Data from a pointing dataset:
==============================
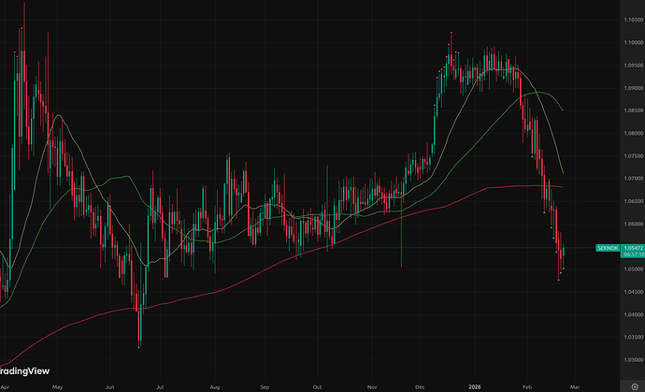645x392 pixels.
Task: Click the SEKNOK symbol label
Action: tap(607, 247)
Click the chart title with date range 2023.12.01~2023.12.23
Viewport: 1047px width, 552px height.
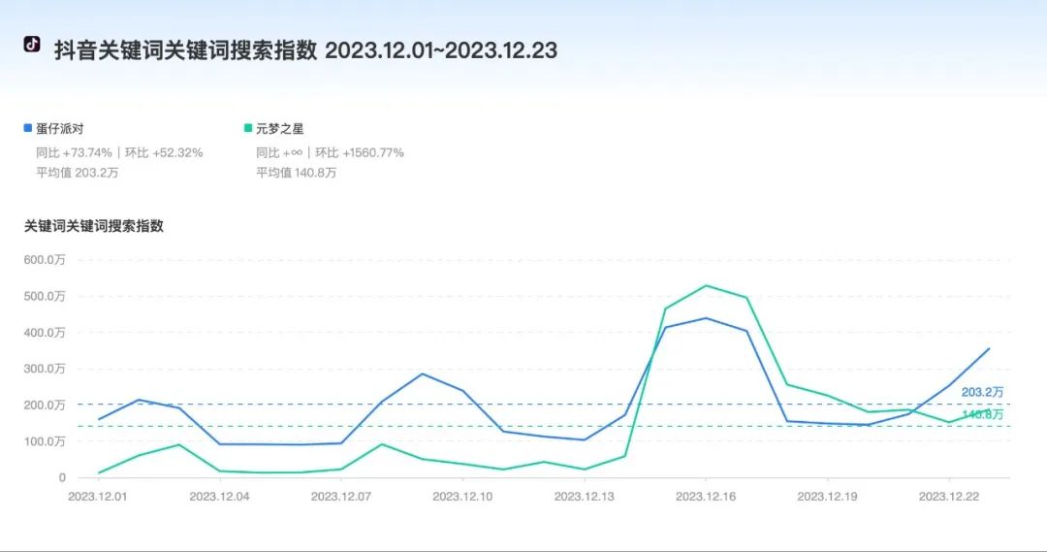pyautogui.click(x=305, y=50)
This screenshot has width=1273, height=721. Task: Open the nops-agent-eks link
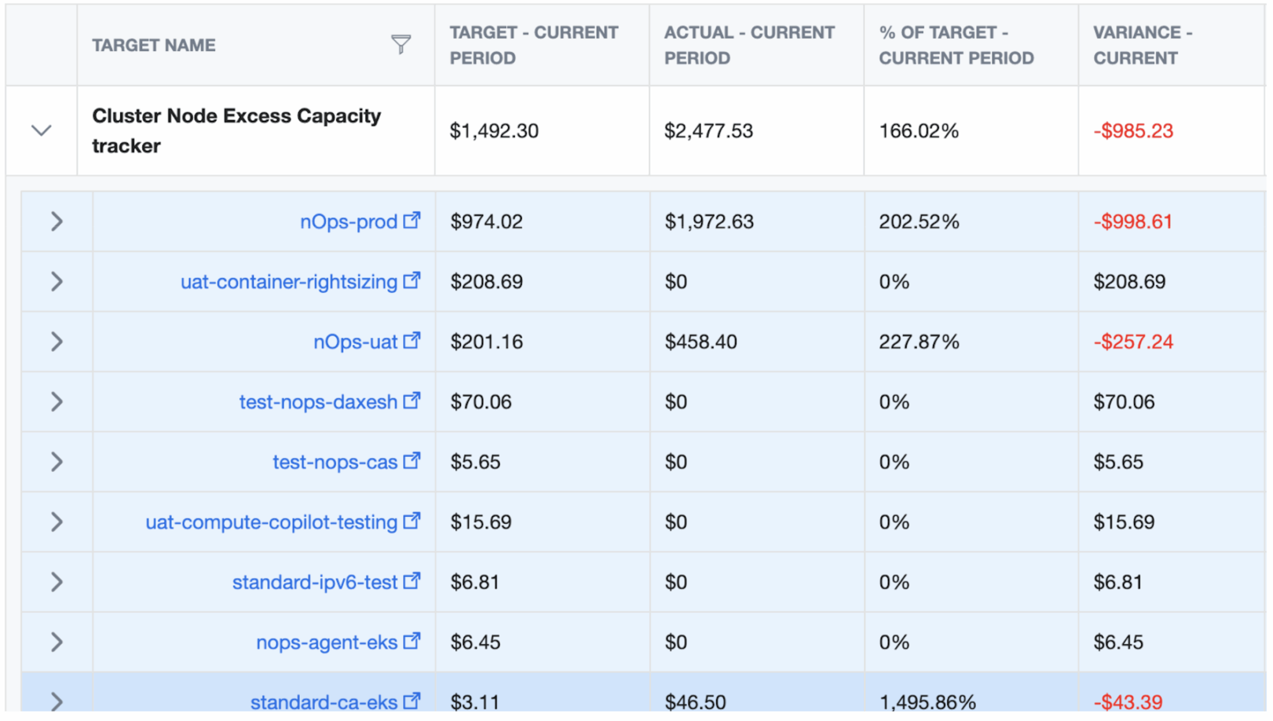click(x=327, y=642)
==============================
* Exercise goal
Extract each line of the data above that contains the string "height". Case counts.

* Output for this exercise
Viewport: 1047px width, 552px height.
This screenshot has width=1273, height=721. Task: Open the nops-agent-eks link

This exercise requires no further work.